● Action item
Answer these questions from the abstract on frugal labeling below:
1. Which two losses does the proposed objective function combine?
2. What is the name of the dataset used, and which fish does it build on as a cardiac model system?
3. What does Fig 1 show?

Methods for the frugal labeler: Multi-class semantic segmentation on heterogeneous labels

Abstract

Deep learning increasingly accelerates biomedical research, deploying neural networks for multiple tasks, such as image classification, object detection, and semantic segmentation. However, neural networks are commonly trained supervised on large-scale, labeled datasets. These prerequisites raise issues in biomedical image recognition, as datasets are generally small-scale, challenging to obtain, expensive to label, and frequently heterogeneously labeled. Furthermore, heterogeneous labels are a challenge for supervised methods. If not all classes are labeled for an individual sample, supervised deep learning approaches can only learn on a subset of the dataset with common labels for each individual sample; consequently, biomedical image recognition engineers need to be frugal concerning their label and ground truth requirements. This paper discusses the effects of frugal labeling and proposes to train neural networks for multi-class semantic segmentation on heterogeneously labeled data based on a novel objective function. The objective function combines a class asymmetric loss with the Dice loss. The approach is demonstrated for training on the sparse ground truth of a heterogeneous labeled dataset, training within a transfer learning setting, and the use-case of merging multiple heterogeneously labeled datasets. For this purpose, a biomedical small-scale, multi-class semantic segmentation dataset is utilized. The heartSeg dataset is based on the medaka fish's position as a cardiac model system. Automating image recognition and semantic segmentation enables high-throughput experiments and is essential for biomedical research. Our approach and analysis show competitive results in supervised training regimes and encourage frugal labeling within biomedical image recognition.

Fig 1. Visualization of the combined objective function.

● Data records
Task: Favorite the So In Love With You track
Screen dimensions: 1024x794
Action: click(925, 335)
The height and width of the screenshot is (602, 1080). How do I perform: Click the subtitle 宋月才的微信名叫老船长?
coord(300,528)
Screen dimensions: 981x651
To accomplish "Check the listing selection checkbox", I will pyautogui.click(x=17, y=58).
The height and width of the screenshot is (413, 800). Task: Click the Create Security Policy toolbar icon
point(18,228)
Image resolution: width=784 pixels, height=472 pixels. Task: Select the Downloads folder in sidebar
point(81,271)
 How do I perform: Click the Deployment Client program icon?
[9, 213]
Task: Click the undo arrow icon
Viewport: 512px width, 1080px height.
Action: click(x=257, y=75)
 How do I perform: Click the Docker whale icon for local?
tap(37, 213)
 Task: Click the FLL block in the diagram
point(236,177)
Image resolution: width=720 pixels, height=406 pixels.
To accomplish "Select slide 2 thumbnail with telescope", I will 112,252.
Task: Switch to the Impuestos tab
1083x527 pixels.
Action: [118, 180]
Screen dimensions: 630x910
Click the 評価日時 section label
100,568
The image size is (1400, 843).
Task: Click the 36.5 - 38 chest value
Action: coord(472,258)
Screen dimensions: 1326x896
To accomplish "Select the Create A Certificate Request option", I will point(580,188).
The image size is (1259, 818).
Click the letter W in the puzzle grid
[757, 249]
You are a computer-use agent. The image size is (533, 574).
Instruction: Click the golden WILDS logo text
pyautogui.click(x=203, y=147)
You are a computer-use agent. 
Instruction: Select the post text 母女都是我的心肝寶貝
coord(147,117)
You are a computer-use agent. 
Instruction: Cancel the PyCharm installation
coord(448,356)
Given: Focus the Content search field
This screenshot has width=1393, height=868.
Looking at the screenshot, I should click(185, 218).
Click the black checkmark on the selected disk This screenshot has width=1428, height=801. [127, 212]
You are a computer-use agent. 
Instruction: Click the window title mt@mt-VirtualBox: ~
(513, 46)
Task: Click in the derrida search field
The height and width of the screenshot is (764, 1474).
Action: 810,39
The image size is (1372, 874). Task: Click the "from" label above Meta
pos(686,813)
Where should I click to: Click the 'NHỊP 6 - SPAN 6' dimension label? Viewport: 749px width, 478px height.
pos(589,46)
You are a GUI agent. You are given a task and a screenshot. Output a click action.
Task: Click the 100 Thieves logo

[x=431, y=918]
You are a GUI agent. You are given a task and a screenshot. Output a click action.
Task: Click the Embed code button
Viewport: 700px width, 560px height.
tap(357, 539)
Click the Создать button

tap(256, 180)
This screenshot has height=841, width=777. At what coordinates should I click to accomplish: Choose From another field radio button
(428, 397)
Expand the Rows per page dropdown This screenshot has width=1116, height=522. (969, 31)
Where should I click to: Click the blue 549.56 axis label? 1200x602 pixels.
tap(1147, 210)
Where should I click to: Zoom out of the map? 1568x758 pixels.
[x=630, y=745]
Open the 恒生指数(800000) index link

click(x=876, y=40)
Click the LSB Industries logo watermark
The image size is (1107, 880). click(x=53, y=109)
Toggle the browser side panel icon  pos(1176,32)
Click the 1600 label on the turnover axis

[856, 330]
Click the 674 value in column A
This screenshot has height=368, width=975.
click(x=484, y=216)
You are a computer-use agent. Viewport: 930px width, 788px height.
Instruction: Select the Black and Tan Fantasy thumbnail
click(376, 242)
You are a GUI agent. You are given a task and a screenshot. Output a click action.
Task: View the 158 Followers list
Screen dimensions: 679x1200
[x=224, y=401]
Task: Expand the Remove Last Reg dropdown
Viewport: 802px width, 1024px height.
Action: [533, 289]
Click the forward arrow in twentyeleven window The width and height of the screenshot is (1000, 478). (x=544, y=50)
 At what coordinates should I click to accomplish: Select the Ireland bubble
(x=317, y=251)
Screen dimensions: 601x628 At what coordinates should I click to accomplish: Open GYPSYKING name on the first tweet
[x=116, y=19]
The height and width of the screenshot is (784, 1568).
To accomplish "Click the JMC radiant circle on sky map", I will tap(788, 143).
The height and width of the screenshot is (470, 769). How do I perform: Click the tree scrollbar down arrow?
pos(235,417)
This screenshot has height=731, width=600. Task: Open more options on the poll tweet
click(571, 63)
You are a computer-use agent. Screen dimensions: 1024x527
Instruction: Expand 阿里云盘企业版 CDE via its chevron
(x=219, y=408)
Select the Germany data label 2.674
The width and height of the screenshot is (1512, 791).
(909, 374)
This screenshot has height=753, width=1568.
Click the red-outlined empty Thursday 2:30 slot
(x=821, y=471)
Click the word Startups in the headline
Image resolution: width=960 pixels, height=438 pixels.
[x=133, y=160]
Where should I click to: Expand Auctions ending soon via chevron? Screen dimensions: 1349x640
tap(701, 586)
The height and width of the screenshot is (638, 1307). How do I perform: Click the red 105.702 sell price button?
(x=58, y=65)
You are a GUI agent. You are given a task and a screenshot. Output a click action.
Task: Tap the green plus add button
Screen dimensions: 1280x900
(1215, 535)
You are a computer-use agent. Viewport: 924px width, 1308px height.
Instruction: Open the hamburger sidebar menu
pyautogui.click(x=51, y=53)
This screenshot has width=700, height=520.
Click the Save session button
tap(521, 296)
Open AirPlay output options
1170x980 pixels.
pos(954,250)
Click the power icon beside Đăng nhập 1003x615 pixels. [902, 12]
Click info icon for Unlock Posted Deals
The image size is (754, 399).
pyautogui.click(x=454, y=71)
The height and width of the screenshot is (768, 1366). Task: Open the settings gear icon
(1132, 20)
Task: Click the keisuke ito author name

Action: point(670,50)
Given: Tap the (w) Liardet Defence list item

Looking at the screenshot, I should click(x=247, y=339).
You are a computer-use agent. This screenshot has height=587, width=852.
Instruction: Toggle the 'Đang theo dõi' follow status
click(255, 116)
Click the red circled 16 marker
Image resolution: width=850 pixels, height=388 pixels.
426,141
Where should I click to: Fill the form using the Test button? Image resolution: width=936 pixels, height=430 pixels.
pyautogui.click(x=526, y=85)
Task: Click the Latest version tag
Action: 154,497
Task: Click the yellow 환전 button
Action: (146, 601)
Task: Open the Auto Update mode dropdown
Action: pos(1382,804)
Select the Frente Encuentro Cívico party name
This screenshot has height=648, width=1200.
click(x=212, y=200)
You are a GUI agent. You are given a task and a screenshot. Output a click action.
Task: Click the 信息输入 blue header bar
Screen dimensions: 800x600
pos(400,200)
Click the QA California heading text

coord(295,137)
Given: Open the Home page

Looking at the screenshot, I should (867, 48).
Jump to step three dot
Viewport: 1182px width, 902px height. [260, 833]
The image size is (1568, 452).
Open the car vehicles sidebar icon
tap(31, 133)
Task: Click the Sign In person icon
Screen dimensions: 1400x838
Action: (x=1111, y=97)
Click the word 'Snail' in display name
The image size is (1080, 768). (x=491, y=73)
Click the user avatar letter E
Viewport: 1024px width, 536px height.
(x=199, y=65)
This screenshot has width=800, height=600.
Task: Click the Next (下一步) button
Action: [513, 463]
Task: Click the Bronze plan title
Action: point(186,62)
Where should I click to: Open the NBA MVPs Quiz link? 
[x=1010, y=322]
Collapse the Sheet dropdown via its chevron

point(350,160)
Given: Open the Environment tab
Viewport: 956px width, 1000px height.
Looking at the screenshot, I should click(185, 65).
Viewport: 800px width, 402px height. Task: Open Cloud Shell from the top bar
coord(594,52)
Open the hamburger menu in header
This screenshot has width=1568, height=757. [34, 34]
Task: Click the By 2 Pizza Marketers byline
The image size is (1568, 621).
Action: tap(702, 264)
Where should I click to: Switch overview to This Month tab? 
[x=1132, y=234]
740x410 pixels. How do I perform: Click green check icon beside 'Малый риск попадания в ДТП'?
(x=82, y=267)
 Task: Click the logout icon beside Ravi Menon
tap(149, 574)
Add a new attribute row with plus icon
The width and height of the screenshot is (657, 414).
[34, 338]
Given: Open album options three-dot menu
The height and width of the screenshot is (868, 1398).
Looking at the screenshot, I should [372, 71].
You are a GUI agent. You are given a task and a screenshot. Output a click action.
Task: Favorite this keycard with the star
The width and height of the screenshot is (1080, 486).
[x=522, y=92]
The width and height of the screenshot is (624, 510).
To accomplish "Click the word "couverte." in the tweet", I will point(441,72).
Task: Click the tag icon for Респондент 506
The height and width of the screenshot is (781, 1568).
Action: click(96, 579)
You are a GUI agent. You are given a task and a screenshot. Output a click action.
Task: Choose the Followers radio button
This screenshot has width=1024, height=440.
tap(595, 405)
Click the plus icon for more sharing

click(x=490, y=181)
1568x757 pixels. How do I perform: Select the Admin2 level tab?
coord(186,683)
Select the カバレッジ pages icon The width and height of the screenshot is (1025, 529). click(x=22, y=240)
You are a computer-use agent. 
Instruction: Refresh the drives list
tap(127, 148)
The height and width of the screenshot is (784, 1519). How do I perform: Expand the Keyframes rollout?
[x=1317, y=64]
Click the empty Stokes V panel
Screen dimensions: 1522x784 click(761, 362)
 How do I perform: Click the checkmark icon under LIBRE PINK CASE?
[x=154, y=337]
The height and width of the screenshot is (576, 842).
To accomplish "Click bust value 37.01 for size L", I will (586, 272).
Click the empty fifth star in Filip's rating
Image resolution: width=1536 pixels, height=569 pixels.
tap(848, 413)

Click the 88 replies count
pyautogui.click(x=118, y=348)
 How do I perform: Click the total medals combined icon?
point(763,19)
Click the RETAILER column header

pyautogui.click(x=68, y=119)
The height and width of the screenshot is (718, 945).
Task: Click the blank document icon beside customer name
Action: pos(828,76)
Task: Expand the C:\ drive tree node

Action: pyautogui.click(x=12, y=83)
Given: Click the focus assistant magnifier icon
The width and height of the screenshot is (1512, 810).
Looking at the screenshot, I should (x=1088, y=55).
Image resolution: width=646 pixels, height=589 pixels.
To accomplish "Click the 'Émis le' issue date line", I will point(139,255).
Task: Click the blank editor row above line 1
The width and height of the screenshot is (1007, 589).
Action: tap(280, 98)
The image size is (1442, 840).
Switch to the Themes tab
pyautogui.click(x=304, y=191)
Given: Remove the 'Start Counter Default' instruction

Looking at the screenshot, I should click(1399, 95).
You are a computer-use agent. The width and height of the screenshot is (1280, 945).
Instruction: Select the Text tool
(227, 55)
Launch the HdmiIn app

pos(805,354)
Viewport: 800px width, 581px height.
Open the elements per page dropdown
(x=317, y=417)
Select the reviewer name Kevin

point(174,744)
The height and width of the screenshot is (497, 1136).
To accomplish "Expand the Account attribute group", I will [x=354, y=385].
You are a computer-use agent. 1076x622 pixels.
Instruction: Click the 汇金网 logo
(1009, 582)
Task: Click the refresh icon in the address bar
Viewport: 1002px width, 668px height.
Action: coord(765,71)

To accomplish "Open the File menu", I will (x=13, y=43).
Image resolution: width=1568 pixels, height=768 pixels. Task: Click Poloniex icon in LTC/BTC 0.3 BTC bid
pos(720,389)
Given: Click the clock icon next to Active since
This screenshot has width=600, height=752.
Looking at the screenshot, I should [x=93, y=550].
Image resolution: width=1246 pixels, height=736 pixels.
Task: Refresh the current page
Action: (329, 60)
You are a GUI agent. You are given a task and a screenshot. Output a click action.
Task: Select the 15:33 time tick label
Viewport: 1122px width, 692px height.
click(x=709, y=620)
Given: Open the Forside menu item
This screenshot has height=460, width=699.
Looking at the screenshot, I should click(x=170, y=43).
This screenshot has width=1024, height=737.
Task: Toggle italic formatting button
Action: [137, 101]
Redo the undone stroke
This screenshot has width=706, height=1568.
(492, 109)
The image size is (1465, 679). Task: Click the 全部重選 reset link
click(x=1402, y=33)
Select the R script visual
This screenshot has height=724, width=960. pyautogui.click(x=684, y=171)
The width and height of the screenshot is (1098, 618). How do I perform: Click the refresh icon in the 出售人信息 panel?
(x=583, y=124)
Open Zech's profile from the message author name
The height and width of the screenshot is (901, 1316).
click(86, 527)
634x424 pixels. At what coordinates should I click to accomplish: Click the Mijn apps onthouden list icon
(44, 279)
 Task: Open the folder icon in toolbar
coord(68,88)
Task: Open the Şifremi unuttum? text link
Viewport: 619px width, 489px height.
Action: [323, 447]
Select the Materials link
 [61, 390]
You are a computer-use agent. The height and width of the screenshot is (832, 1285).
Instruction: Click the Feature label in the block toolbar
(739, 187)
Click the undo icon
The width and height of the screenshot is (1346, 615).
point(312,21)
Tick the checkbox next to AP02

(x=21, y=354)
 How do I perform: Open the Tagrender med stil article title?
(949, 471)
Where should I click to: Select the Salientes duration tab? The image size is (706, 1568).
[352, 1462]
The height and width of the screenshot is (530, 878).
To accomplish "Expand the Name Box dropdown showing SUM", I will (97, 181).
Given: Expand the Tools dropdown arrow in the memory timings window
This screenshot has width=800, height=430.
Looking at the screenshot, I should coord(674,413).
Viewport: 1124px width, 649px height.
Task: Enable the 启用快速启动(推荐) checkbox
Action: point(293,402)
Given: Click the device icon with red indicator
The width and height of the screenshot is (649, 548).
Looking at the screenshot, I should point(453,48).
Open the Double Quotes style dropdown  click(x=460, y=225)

● Response to this task
1. A class asymmetric loss and the Dice loss.
2. The heartSeg dataset, which builds on the medaka fish.
3. A visualization of the combined objective function.